A British parliamentary committee hearing into the transgressions of media baron Rupert Murdoch offered a surprising Benny-Hill pie-in-the-face moment on Tuesday. But the day’s Academy Award for legislative farce still went to the U.S. House of Representatives.
By a margin of 234 to 190, House Republicans rammed through a bill labeled “Cut, Cap and Balance,” the purpose of which is to Starve, Gut and Neuter the federal government. Among its provisions would be allowing the states to vote on a balanced budget amendment to the U.S. Constitution.
It would be nice to think this was just theater, that no member of Congress is so ignorant of fundamental economics that he would not know that central governments must be able fight recession with countercyclical spending. But with this bunch, no one can be sure.

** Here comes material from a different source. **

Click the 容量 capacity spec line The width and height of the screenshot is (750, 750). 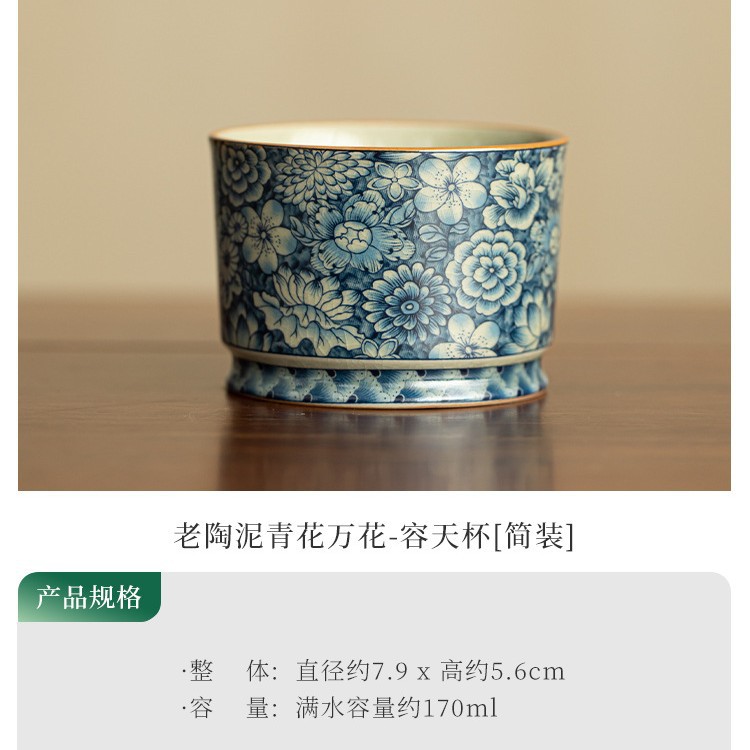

Even Norman Ornstein, long-time resident scholar at the conservative American Enterprise Institute, called the legislation “disastrous,” “dangerous” and “frightening” in an analysis published in The Washington Post.
Yet even as Republican House members danced to the tune of their radical Tea Party caucus, the possibility of a U.S. financial default drew ever closer to an Aug. 2 deadline. Avoiding that calamity requires Congress to increase the current limit on the national debt. Failing that, the best economic minds say the world’s economy would become chaotic and suck the United States into a recession deeper than the one that started in 2007 and supposedly ended in mid-2009.
Even worse, a default also would rob the United States of an advantage that has helped make it and keep it the largest and most successful economy on Earth: the absolutely solid, bedrock dependability of its debt.
U.S. Treasury bonds are the world standard for safety and security, an essentially risk-free investment for investors ranging from sovereign nations to zillionaires. This has given the United States ready access to funds for research, development and education, for responding to crises of all sorts at home and abroad and for meeting the basic human needs of its people at extremely low cost. A default would shatter America’s unique advantage in world financial markets.
Unlike the anti-government ideological zealots in Washington, the American people have recognized the danger of this situation, and they want it taken care of. Three new public opinion surveys confirm their concern:
― More than 80 percent of Americans fear that the U.S. economy would suffer serious damage if the nation defaults on its debts, according to a recent Washington Post/ABC News poll.
― A new NBC News/Wall Street Journal survey found that 55 percent of respondents expect significant harm to the U.S. economy if the debt ceiling is not raised.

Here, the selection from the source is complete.